Last time, we ended on the observation that in the Heisenberg picture, the eigenkets of an operator must evolve in time: this is evident from the eigenvalue equation
\[ \begin{aligned} \hat{A}{}^{(H)}(t) \ket{a(t)} = a \ket{a(t)}, \end{aligned} \]
and we found the explicit time dependence of the eigenkets to be
\[ \begin{aligned} \ket{a(t)} = \hat{U}{}^\dagger (t) \ket{a(0)}, \end{aligned} \]
precisely the opposite of how state vectors evolve in the Schrödinger picture.
This starts to get confusing if we are using an operator to define a basis, which we often do in quantum mechanics! Suppose we have a state vector that we have expanded out in the eigenbasis of \( \hat{A} \) at time zero:
\[ \begin{aligned} \ket{\psi(0)} = \sum_{a} c_\psi(a) \ket{a} \end{aligned} \]

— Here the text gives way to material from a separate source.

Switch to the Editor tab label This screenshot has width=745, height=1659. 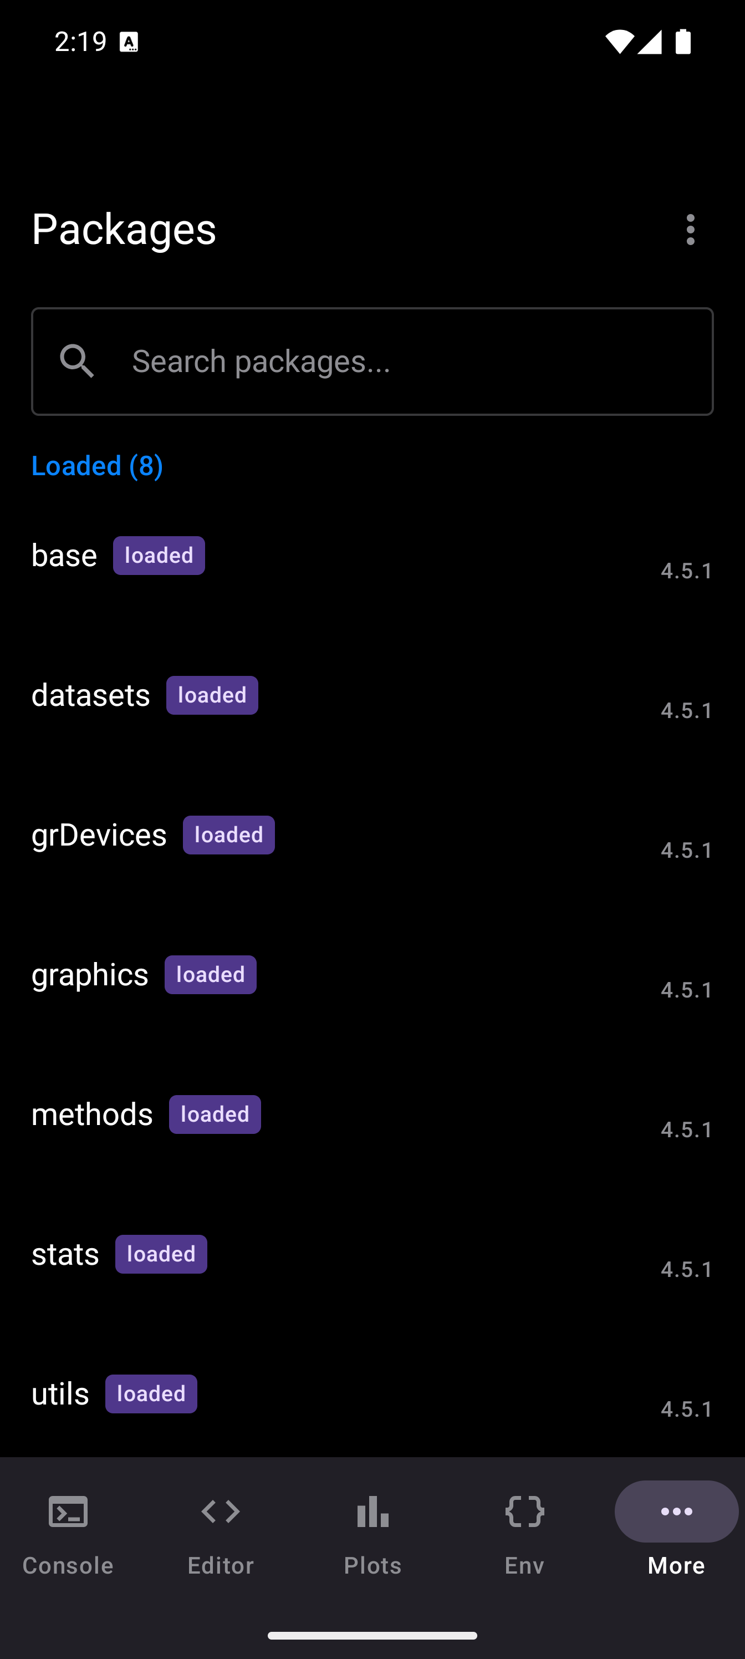(220, 1566)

where \( c_\psi(a) = \sprod{a}{\psi} \). In the Schrödinger picture, the basis states are fixed, and so to include time evolution we just have to make the coefficients \( c_\psi(a) \) time-dependent:
\[ \begin{aligned} \ket{\psi(t)}^{(S)} = \sum_{a} c_\psi^{(S)}(a,t) \ket{a} \end{aligned} \]
which is straightforward. In the Heisenberg picture, our basis changes but the state vector is fixed - which means the coefficients of the expansion are still time-dependent:
\[ \begin{aligned} \ket{\psi}^{(H)} = \sum_{a} c_\psi^{(H)}(a,t) \ket{a(t)} \end{aligned} \]
in such a way that the time dependence must cancel between the \( c_\psi^{(H)} \) and the \( \ket{a(t)} \)! If this seems completely bizarre, an analogy back to ordinary vector spaces might help here.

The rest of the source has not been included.